"Many a time have I wearied for the sight o' a burn, Hamish, cold and sweet and clean, when we would be drinking water that was stinking," and he made preparations to splash his face; and it was droll to see the bronze of his face stop at the throat, and the skin below like a leek for whiteness.
There were many things to be telling the wanderer—that he had got some notion of from McNeilage of the Seagull, but for the most part it was hard to talk to a man walking fast.
We came up over the last of the three lonely hills, with bare moorlands and peat hags fornent us, and away below the sea, and I held on for the house on the moor that once was McCurdy's hut. The first beast we saw was a raddy, a droll sheep with four daft-like horns, and there came a great crying of curlews; and then, when we came near to the house without yet seeing it, there was a look of wonder in Dan's face.
"There was nae grass here when I left hame," says he; "this will be your work, Hamish. Ye were aye a great hand for grass."
As he spoke, it seemed to me that the voice was the same voice that I kent when I was a boy, but I was at the walking now and hurried him on.
"Grass," said I; "look at yon," and I pointed to the parks and the steading, with the smoke rising straight from the lums into the frosty morning air.
"That was the young lad's work," said I.
"He will be a farmer at all events . . ." and there was on Dan's face as he spoke a look of pride and pity all mixed.
"Belle will not be knowing you are here."

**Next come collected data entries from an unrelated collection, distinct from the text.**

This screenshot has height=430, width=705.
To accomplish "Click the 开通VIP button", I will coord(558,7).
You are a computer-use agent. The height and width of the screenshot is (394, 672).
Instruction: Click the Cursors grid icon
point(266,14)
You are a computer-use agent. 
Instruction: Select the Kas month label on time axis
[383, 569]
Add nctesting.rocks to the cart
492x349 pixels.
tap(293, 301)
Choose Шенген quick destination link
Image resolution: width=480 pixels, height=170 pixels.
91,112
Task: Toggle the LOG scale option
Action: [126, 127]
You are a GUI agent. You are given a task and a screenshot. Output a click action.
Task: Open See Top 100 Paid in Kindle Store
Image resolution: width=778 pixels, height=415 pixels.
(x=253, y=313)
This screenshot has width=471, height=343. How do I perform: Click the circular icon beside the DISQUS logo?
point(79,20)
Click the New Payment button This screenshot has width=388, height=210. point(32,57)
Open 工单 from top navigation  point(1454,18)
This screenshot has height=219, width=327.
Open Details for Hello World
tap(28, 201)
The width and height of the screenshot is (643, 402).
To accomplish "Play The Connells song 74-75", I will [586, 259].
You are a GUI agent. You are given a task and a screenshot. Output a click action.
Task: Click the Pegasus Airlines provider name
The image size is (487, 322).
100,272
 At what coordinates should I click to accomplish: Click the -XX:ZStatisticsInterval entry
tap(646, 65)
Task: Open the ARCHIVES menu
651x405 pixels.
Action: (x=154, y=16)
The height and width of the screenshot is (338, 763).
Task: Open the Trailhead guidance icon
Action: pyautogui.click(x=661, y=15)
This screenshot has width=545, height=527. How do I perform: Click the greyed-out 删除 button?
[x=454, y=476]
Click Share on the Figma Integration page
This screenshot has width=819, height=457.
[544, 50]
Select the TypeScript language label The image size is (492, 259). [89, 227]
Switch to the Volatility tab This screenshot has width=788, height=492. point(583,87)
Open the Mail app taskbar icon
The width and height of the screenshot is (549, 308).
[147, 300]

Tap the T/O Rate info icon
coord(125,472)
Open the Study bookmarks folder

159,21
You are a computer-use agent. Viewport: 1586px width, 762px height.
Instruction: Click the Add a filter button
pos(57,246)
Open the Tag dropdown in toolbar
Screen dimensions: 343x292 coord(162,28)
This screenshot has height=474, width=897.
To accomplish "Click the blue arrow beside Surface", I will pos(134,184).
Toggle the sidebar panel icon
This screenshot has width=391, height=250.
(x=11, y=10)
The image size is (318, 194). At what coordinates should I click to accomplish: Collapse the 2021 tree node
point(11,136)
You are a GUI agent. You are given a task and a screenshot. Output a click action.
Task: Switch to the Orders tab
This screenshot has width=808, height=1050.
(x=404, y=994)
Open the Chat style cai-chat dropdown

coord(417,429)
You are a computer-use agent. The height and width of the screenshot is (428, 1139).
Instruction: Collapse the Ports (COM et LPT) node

"Ay, but she will that, Hamish—ye don't ken Belle; look, man, look, she's at the doorstep now." And if ever a man had it in his bones to run it was Dan, and at the door they met—the very door where the woman had kissed her man and smote him on the cheek, when I lay in the heather, and the Laird of Scaurdale rode with the wean in the crook of his arm—the same Helen that had brought them there then, had brought also this happy meeting. It was a picture I would be aye wishing I could be painting—Belle, her dark face flushed, her eyes suffused, the pride, the love, the longing of her, and her hands twisting and clasping, and her lips trembling, without words coming to them. The heaving breast and the little flutter at the delicate nostril, what man can be telling of these things; and Dan, his brows pulled down, and the scar red on his cheek, and his arms half outstretched—Dan took his woman into his arms as a man lifts a wean, and I saw his head bend to her face, and the wild clasp of her arms round him, and her lips parting as she raised them to his.